Cela signifie qu’il existe une potentialité de recomposition de ce mouvement antinucléaire, mais certainement pas, à nos yeux, sur le modèle d’une simple amélioration du Réseau sortir du nucléaire en le rendant simplement plus transparent et « démocratique », ou en le cantonnant à une région. Certainement pas non plus par la simple reconstitution ou addition de petits groupes qui se borneraient à assurer la diffusion d’une bonne parole radicale. C’est seulement dans les assemblées de base, locales, larges dans lesquels les uns et les autres trouveraient leur place en acceptant les contradictions et les erreurs que pourrait se dessiner une perspective. C’est pas gagné.

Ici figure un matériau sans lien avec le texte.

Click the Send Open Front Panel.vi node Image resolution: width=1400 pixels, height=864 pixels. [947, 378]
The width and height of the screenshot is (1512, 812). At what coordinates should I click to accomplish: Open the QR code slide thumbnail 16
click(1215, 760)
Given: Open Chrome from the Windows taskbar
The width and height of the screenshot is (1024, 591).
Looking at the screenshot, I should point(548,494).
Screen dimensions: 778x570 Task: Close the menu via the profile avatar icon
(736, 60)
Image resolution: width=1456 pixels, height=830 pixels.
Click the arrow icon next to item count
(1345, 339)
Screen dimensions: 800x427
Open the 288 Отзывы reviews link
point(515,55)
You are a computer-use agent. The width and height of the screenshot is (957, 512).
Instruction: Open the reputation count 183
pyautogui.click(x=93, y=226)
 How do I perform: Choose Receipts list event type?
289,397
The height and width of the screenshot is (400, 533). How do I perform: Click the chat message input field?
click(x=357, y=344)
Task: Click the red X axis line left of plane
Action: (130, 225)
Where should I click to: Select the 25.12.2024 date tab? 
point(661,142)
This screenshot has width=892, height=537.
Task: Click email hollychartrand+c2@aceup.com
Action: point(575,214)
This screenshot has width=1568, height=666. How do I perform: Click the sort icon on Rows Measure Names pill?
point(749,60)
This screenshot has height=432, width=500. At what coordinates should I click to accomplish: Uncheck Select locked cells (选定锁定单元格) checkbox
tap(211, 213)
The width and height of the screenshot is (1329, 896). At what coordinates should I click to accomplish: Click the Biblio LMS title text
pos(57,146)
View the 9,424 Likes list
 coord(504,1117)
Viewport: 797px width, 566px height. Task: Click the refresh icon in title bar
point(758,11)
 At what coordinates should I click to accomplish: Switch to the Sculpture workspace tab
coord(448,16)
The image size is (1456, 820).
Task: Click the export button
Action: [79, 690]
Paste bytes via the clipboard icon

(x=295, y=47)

En tous les cas, il est clair que se termine la période où le mouvement antinucléaire existait peu ou prou « en lui-même ». Celles et ceux qui s’y manifestent actuellement sont pratiquement les mêmes que celles et ceux que l’on retrouve contre les lignes LGV, contre l’aéroport de Notre-Dame-des-Landes, contre les lignes THT, bref contre ce qu’on appelle à tort « les grand projets inutiles » (ils le sont à nos yeux mais ils sont fort utiles à la survie du système capitaliste). Et c’est de la capacité de ces nouveaux mouvements à s’affirmer politiquement comme une force collective, et pas seulement comme une addition de réseaux plus ou moins fluctuants, que dépendra la capacité ensuite de créer à une ouverture en direction de toutes les contestations que la « crise » engendre.